Of course, it turns out now for me, the baddies I should have worried about was Microsoft itself. Recently my subnotebook updated itself to SP3, and then refused to start up. It would find the boot block, start loading up, and then bluescreen, and immediately reset and try to boot again. The blue screen would come and go so fast I couldn't read what the actual problem was. I actually had to photograph it with the camphone to get to read the error, trying repeatedly as the computer went through failed boot cycles so I could get a snap at just the right moment that the error was on screen. Which is why commuters on the train into London could watch this guy repeatedly take pictures of the screen of his laptop with his phone; fortunately for my ego they pretended not to notice. When I zoomed in on the picture on my phone, I could read the error was UNMOUNTABLE_BOOT_VOLUME . Somehow Microsoft sent me an update that rendered its own operating system unreadable to itself. Meanwhile Microsoft auto-update seems to not have made a dent in the swarms of compromised Microsoft-running machines that have been taken over to clog the Internet with spam. Things aren't working as planned.

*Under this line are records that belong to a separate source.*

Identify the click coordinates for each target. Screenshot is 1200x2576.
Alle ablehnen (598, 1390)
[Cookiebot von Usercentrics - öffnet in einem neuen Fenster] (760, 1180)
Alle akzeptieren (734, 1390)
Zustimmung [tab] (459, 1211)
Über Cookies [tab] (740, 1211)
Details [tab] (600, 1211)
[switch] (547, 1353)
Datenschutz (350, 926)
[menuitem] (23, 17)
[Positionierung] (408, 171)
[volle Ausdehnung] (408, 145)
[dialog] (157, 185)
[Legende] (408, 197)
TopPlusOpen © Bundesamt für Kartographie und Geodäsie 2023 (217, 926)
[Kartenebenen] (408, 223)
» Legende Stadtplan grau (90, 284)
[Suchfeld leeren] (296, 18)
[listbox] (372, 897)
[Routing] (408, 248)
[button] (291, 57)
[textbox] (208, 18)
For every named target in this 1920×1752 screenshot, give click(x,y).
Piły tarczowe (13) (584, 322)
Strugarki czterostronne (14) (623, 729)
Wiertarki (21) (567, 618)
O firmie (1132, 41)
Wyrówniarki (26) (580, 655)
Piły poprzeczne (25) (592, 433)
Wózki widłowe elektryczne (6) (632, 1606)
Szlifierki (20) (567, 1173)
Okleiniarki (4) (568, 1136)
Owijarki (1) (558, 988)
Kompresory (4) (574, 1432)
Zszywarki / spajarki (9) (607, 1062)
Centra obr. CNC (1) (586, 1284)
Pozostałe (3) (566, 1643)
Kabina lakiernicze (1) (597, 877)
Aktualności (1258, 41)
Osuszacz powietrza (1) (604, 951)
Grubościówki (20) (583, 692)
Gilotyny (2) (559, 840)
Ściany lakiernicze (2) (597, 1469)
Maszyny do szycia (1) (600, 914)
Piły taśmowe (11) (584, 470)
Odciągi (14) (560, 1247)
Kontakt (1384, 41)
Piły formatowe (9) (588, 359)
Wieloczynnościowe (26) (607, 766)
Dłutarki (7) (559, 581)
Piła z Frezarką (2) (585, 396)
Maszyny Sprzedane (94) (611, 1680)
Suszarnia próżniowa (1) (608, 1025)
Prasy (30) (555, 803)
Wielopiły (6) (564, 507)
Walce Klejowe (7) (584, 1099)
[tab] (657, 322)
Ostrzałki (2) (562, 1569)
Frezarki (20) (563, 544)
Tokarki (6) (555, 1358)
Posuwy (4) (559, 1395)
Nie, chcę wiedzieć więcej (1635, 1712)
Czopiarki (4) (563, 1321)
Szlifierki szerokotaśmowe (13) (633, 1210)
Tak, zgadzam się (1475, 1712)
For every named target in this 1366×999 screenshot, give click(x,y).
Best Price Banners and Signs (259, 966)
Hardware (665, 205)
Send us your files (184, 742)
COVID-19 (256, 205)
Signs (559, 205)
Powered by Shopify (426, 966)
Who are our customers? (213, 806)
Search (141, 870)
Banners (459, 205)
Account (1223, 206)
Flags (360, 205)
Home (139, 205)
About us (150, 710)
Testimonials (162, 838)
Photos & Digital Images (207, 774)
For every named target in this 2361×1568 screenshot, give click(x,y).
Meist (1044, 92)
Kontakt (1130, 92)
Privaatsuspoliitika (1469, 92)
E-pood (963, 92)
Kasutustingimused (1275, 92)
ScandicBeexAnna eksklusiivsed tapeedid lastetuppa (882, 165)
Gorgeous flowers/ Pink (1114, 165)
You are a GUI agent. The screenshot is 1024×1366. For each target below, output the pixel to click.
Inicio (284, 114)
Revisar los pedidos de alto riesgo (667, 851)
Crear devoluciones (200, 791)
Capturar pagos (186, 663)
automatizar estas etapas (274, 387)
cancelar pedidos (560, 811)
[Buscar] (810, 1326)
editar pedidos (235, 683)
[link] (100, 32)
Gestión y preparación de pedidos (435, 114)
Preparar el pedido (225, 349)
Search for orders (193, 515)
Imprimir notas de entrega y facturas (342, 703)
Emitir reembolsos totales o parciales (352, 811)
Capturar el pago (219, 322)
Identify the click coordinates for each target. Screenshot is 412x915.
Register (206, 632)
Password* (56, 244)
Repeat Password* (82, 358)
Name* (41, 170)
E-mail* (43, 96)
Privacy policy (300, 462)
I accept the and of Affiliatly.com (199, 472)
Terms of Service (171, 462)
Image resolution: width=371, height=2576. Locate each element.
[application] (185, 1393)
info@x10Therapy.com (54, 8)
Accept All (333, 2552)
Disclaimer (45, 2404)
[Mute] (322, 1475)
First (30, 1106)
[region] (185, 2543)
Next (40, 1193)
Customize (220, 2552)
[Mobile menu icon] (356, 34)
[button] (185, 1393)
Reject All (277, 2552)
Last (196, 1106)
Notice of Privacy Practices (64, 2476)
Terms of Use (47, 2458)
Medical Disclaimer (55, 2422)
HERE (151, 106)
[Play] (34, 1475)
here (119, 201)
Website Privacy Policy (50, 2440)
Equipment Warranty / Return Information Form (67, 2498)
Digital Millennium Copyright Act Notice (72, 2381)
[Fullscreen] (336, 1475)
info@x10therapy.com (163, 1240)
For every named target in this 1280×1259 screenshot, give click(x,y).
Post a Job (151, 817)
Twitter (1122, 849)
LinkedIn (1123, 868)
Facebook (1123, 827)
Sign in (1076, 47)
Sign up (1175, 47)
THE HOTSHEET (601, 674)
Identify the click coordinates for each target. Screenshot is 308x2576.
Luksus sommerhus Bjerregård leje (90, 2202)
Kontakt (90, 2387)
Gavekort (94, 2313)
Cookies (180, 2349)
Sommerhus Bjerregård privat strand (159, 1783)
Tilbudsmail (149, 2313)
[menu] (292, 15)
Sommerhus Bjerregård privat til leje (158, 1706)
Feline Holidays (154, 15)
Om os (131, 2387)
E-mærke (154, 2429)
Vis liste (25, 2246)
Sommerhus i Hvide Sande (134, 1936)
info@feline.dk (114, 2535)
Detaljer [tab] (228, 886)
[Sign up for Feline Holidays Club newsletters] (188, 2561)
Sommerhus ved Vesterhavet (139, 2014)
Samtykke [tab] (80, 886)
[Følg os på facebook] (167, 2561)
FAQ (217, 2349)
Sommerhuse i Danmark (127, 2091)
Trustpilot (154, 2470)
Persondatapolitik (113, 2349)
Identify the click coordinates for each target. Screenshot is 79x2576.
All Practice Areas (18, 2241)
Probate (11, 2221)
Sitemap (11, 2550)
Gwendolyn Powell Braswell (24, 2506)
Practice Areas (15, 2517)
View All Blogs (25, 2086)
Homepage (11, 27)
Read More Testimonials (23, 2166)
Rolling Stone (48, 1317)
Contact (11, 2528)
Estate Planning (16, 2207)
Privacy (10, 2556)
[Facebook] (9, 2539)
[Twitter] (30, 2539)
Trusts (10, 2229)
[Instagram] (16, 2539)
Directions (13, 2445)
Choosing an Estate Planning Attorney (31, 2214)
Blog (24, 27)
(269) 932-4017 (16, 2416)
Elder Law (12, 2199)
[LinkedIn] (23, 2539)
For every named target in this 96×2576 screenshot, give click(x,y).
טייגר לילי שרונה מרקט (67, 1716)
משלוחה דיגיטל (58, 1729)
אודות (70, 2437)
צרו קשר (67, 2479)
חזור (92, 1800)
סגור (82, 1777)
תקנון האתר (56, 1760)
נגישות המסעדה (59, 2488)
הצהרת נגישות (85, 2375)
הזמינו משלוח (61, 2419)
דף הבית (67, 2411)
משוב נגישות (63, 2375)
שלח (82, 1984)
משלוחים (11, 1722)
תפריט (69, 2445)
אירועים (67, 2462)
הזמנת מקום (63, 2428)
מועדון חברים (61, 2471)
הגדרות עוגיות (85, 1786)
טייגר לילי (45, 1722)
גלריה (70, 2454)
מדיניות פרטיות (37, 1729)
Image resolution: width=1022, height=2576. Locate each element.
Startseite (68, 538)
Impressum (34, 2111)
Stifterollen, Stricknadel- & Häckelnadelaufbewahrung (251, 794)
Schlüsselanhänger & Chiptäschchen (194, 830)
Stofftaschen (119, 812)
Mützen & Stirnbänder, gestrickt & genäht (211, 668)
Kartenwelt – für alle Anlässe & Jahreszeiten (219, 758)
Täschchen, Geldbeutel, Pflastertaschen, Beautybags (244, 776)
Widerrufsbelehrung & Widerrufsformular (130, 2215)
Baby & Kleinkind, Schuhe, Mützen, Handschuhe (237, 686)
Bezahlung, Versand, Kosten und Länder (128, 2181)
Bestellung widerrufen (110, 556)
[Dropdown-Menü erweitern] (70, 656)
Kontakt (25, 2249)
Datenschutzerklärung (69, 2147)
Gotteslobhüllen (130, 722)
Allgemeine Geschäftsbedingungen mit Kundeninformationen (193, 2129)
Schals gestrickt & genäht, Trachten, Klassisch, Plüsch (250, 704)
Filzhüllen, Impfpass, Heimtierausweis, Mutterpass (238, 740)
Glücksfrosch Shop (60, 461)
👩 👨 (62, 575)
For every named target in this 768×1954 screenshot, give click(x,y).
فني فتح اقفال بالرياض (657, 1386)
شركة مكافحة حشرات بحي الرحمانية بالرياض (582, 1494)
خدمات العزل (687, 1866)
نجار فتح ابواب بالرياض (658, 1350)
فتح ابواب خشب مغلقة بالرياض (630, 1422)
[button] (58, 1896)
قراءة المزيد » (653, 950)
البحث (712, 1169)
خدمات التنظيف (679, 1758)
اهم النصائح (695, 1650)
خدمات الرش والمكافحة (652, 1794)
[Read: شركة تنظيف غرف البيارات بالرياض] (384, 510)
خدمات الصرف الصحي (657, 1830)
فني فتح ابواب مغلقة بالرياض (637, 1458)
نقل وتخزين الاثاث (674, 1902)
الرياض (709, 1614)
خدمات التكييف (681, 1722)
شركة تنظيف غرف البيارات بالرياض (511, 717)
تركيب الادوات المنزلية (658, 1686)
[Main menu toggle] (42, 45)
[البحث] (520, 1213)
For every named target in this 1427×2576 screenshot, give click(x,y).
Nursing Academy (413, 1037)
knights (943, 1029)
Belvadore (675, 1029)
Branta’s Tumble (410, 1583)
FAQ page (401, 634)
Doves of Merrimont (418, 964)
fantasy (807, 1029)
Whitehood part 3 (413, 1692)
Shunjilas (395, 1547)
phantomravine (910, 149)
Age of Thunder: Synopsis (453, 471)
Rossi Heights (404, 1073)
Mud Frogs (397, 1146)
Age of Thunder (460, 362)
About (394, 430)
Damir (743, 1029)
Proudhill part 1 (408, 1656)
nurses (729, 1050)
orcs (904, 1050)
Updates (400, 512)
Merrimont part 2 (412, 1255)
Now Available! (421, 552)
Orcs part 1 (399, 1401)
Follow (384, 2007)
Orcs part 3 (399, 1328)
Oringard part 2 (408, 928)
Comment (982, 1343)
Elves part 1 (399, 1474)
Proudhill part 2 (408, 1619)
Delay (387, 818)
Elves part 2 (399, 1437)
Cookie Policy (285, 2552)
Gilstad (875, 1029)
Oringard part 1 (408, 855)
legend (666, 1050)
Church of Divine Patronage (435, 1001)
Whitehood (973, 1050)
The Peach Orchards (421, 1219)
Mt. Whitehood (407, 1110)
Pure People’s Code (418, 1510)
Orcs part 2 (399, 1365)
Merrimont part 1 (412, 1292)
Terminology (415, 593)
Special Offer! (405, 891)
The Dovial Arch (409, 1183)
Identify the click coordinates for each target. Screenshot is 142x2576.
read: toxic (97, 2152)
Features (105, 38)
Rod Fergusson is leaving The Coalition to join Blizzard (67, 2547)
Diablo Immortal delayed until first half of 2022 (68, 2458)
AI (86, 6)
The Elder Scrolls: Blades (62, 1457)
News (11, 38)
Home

The fix for this is to pop in the XP disk and run the repair console to start fdisk, a program that repairs the hard disk files. Alas, in the last move I lost my XP restore disks, and, well, I wouldn't be able to use them anyway. This is a subnotebook: no floppy, no CD-ROM. Just like so many netbooks that have been unwrapped under Christmas trees this season.

Well, I could boot from a USB stick, but all I had was a 1st gen iPod shuffle, the white one that looks like a pack of gum, and a Windows 2000 laptop in the corner. I now know how to make this stick bootable in Linux -- but that is no help to repair an NTFS system -- and then at last I found a program to format memory cards, floppy disks, and USB pendrives to bootable DOS systems with chkdsk on it. With this I managed to make the subnotebook boot off the iPod, run chkdsk a few times, and then restore my OS. I just condensed 4 hours of trying and Googling on Christmas Eve into a paragraph.

So, dear readers who ended up with a netbook, do yourselves a favor now that Giftmas is an extra long weekend: go rummage for one of those USB pendrives you have left over, and read up on your netbook's operating system how to make a rescue or boot disk on your USB stick. Then label the stick clearly and do not throw it in some drawer, but put it where you will look when problems arise, like the shelf with the manuals and warranty. You'll thank me when a hard knock or unknown update kills your operating system or drive, and you want to just rescue files or do a disk check. It's no fun to be unprepared for these, and finally all those extra USB stiks become handy.